Back to school: injections every day

My T1D life is full of small details: as a T1D I have to do consciously everything that my pancreas does without asking any help from my brain. The pancreas of a glucose-normal is seriously good at this! But we aren’t. There are tons of details to deal with, so we live a life of details, all the time, 24 hours per day—-although these details quickly turn into a regular part of our life. So let’s start right now with a few high priority items: our insulin regimen, our BG testing regimen, how we count carbs in order to calculate insulin injections, what we feel when we are high or low, how to treat a high and a low, and, finally, all the gear we need to do it all.

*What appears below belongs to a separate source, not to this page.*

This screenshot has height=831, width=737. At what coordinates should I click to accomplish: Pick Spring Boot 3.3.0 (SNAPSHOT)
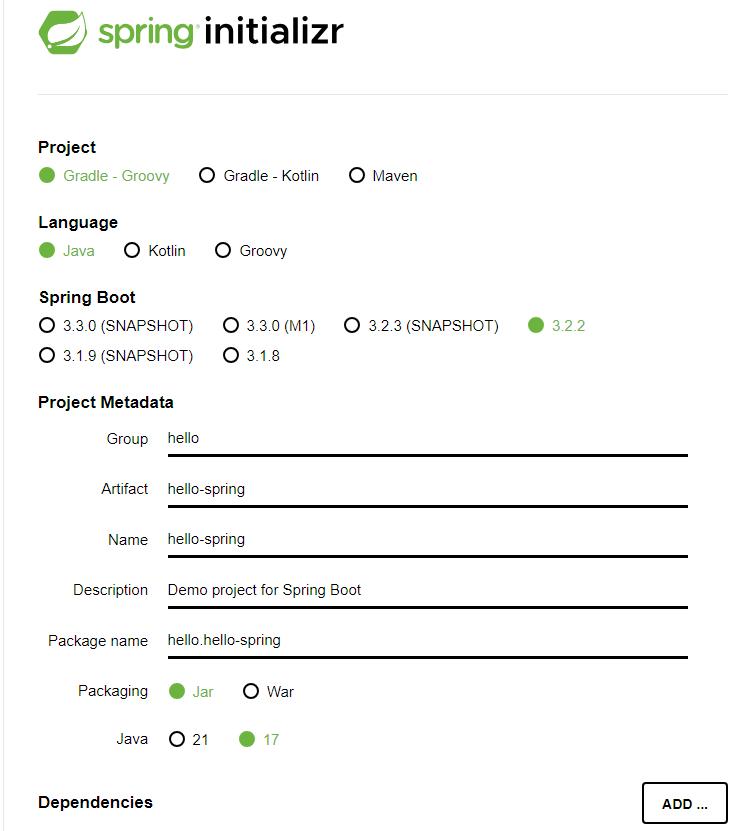[x=47, y=326]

MDI (Multiple Daily Injections)

There are choices to be made when getting into the T1D lifestyle. One of them is: how will we, on an ongoing basis, inject insulin? When we start, we always start on a multiple daily injection plan (or MDI): every day, we inject insulin multiple times with an injecting instrument (syringe or pen). Eventually, we can choose to switch to a pump that we wear on our body (we are bionic, remember?) if we want to, which pumps insulin into you through an injection port on demand. Today, I use a pump, but like all diabetics, I started with MDI, so let’s talk about it.

Pen versus syringes

If I’m being honest, I can’t think of a reason to use syringes over pens, unless you want to dilute your insulin (we’ll get into that later). Syringes take up more space, they are single use, they are harder to be precise with, and pens are just so much sleeker. 

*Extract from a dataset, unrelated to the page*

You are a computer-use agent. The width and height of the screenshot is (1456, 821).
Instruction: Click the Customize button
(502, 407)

T1Ds who use syringes use them in conjunction with a 1000U, 10ml glass insulin vial, which I consider bulky and fragile. I often read on forums the stories of T1Ds accidentally dropping and breaking a vial. Instead, I use small 200U cartridges that fit in an injection pen, onto which are screwed tiny needles: most people use 4mm needles, that you can hardly feel when you inject. I find that the pen protects the cartridge well, even, sometimes, from falls.